TASK DESCRIPTION |
Give the lines below again exactly, starting with the line that holds "This screenshot has width=772, height=434." and going on through the line that holds "You are a computer-use agent. Viewport: 824px".

╭─ TASK MATERIAL

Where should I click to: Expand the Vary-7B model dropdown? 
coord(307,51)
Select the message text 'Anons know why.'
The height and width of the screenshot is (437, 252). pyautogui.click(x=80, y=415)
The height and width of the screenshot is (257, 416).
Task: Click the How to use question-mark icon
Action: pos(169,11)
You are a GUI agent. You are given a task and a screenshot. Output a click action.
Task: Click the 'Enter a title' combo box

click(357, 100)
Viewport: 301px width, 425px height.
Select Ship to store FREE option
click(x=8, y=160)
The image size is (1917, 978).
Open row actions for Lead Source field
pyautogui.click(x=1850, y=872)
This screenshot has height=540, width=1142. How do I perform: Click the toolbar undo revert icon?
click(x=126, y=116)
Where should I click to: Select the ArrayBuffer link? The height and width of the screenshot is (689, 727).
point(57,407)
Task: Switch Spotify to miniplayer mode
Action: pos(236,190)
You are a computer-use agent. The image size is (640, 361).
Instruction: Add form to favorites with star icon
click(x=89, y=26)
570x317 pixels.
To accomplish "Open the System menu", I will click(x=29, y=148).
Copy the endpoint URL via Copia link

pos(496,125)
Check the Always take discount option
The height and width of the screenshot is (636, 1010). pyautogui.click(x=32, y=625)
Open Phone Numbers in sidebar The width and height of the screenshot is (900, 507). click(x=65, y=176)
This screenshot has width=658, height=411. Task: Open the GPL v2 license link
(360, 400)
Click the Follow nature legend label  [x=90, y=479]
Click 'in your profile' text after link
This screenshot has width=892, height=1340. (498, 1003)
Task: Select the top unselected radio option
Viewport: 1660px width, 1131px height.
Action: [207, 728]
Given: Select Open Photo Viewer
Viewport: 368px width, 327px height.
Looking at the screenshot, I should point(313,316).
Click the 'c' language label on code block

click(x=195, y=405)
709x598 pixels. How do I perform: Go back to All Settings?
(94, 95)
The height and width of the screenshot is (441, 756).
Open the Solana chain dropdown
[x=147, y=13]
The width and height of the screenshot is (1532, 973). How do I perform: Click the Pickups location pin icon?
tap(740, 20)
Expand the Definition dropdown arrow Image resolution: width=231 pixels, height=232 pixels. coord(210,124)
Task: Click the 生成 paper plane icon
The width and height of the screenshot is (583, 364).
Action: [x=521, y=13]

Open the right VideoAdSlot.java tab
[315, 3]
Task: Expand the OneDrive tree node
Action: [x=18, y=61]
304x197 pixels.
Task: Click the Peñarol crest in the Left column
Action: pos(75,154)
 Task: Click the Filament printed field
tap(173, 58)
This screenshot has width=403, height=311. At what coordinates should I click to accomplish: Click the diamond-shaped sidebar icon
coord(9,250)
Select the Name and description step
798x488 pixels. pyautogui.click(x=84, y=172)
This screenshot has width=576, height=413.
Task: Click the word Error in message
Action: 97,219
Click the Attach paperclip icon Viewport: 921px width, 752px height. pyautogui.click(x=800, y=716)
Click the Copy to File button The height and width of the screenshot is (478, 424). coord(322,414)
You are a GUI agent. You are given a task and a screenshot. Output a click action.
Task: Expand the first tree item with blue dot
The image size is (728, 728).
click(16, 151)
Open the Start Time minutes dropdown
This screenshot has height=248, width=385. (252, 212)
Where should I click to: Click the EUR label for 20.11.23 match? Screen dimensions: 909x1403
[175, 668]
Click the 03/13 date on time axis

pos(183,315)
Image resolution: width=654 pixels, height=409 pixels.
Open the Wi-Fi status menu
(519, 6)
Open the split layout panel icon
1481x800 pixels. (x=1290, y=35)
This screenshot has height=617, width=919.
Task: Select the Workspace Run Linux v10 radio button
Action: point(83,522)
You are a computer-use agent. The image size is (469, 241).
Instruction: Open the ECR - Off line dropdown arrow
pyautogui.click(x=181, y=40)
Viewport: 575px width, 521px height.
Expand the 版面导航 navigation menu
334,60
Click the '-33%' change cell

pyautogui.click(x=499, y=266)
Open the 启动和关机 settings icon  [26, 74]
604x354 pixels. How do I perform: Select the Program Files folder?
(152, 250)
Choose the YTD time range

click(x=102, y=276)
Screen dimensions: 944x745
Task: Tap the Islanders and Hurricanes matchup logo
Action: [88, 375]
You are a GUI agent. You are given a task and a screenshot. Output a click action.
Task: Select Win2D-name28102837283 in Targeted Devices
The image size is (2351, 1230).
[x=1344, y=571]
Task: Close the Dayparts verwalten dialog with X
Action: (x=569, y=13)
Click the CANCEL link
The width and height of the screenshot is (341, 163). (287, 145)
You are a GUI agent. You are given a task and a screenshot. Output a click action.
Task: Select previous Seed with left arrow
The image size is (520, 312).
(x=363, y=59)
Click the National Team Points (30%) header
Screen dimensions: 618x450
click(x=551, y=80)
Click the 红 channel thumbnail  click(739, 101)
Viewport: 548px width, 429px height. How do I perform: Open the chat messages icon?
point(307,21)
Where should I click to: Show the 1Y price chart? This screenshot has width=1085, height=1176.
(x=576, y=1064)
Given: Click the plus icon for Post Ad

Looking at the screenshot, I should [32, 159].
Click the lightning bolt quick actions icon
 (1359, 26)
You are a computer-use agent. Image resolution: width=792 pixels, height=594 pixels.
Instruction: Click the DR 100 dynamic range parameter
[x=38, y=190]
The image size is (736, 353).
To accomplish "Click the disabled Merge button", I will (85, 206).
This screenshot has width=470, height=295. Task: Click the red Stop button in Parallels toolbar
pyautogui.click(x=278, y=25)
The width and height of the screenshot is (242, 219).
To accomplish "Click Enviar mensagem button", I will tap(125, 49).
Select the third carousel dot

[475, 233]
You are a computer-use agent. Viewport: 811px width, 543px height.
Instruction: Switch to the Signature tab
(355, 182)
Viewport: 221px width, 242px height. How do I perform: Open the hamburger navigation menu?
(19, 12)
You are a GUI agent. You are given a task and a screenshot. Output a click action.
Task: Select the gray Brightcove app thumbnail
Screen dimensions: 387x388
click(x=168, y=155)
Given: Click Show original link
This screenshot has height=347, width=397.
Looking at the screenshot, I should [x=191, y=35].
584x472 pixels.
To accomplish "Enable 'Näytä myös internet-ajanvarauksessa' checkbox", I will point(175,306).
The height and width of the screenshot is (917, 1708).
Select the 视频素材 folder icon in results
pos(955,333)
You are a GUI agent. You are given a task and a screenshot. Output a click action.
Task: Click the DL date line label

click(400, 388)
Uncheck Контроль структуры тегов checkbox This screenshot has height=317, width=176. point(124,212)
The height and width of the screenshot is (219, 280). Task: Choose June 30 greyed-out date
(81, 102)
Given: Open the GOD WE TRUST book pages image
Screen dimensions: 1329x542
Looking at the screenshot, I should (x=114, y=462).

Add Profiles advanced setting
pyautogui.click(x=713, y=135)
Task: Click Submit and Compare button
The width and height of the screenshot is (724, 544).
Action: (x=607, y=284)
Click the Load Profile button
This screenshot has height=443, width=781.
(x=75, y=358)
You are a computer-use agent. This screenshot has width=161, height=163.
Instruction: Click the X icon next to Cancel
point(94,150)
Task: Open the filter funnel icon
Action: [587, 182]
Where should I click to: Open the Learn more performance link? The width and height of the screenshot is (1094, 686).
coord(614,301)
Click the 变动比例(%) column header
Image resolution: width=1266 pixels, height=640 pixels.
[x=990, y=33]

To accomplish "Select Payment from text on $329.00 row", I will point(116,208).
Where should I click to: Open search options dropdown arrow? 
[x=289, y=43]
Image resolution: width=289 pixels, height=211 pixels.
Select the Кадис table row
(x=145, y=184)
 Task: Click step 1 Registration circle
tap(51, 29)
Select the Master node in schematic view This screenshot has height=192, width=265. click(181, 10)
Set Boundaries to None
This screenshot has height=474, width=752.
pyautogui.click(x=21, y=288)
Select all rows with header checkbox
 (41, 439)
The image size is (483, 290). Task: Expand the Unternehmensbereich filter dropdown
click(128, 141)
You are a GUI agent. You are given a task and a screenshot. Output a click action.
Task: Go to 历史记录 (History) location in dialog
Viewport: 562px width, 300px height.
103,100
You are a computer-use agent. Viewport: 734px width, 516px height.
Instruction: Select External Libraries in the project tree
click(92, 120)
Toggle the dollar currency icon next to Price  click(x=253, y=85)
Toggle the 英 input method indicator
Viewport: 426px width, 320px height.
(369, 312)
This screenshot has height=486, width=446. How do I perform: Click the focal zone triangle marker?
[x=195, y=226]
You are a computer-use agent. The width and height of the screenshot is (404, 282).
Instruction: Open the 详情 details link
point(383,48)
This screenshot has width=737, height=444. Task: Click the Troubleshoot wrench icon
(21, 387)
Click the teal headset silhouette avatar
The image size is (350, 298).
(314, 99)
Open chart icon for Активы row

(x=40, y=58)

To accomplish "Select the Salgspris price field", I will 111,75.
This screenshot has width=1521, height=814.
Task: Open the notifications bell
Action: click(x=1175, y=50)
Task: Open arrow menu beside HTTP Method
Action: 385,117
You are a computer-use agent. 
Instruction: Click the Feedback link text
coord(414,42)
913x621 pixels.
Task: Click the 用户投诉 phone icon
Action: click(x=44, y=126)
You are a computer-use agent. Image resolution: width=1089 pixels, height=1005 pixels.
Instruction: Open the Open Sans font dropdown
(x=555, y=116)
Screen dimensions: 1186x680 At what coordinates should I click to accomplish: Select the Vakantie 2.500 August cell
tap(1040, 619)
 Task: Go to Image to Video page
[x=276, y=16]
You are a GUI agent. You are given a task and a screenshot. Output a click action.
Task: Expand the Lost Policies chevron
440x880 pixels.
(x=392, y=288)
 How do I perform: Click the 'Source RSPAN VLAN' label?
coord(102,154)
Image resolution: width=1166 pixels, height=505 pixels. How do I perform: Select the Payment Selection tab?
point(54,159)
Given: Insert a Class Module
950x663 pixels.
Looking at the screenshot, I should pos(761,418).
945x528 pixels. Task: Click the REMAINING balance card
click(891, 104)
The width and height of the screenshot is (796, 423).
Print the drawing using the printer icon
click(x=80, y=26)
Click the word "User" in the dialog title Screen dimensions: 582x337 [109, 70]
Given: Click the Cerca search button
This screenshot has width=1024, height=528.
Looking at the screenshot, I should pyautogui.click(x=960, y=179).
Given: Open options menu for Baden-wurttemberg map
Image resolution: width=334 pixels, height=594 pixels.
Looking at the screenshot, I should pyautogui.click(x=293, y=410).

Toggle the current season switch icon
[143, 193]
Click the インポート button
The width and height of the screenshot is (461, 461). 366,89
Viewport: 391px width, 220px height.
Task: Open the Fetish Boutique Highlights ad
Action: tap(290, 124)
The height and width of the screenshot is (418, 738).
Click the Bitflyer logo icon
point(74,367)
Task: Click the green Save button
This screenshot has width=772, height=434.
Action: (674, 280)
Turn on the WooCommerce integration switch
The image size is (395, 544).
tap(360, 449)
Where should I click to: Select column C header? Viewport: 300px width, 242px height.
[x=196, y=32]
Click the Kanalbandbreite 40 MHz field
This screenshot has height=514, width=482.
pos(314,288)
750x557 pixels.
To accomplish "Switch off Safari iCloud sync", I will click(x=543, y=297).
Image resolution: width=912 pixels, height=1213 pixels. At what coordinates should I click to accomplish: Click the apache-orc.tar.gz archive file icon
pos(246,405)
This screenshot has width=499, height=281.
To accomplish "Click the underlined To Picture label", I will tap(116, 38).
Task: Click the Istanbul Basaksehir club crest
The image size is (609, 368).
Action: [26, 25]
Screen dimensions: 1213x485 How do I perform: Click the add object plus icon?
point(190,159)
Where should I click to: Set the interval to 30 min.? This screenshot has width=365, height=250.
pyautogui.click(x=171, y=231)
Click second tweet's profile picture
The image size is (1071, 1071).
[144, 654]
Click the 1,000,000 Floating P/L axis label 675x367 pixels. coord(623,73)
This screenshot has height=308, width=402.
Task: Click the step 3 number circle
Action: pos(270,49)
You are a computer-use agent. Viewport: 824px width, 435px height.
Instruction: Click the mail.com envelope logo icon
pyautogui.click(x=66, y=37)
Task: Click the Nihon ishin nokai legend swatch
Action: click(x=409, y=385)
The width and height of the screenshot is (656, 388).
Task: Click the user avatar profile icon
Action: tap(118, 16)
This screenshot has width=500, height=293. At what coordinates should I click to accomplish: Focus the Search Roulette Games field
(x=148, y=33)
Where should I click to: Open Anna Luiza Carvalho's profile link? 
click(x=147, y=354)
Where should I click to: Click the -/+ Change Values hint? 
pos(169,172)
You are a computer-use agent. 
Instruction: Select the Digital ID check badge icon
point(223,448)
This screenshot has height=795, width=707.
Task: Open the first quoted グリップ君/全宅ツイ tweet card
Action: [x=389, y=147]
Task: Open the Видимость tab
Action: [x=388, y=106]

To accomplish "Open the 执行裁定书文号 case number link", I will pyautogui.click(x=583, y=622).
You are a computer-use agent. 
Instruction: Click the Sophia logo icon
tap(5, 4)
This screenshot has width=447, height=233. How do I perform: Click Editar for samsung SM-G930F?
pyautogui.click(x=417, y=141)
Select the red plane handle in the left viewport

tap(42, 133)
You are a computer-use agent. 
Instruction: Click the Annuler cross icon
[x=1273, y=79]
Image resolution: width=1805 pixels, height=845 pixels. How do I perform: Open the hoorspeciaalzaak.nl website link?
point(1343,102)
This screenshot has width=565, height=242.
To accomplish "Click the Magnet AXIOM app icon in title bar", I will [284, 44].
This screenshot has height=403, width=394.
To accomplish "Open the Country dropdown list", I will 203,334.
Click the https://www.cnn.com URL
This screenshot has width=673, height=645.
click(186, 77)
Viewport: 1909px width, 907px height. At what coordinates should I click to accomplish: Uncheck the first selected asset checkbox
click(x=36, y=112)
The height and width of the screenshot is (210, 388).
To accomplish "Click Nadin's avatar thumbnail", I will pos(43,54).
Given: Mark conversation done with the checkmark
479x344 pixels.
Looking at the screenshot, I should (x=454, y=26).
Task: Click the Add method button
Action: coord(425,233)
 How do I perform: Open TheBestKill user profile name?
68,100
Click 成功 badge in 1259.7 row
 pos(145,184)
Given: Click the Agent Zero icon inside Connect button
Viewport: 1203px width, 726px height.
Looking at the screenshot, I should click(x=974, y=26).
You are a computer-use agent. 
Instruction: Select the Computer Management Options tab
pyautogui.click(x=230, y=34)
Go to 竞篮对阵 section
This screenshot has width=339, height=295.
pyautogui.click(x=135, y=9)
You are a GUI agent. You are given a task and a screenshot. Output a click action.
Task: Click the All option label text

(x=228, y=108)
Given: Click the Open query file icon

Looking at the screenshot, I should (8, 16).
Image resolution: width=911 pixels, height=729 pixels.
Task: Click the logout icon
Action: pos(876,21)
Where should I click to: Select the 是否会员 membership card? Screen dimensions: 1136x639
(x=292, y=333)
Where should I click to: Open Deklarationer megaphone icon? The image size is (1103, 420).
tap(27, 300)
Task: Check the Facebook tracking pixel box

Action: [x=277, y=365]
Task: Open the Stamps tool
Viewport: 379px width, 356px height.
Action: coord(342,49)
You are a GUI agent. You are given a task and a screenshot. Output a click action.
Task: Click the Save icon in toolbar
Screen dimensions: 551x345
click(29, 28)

╰─

ANSWER FOR THIS EXERCISE |
This screenshot has width=772, height=434.
Action: (674, 280)
Turn on the WooCommerce integration switch
The image size is (395, 544).
tap(360, 449)
Where should I click to: Select column C header? Viewport: 300px width, 242px height.
[x=196, y=32]
Click the Kanalbandbreite 40 MHz field
This screenshot has height=514, width=482.
pos(314,288)
750x557 pixels.
To accomplish "Switch off Safari iCloud sync", I will click(x=543, y=297).
Image resolution: width=912 pixels, height=1213 pixels. At what coordinates should I click to accomplish: Click the apache-orc.tar.gz archive file icon
pos(246,405)
This screenshot has width=499, height=281.
To accomplish "Click the underlined To Picture label", I will tap(116, 38).
Task: Click the Istanbul Basaksehir club crest
The image size is (609, 368).
Action: [26, 25]
Screen dimensions: 1213x485 How do I perform: Click the add object plus icon?
point(190,159)
Where should I click to: Set the interval to 30 min.? This screenshot has width=365, height=250.
pyautogui.click(x=171, y=231)
Click second tweet's profile picture
The image size is (1071, 1071).
[144, 654]
Click the 1,000,000 Floating P/L axis label 675x367 pixels. coord(623,73)
This screenshot has height=308, width=402.
Task: Click the step 3 number circle
Action: pos(270,49)
You are a computer-use agent. Viewport: 824px width, 435px height.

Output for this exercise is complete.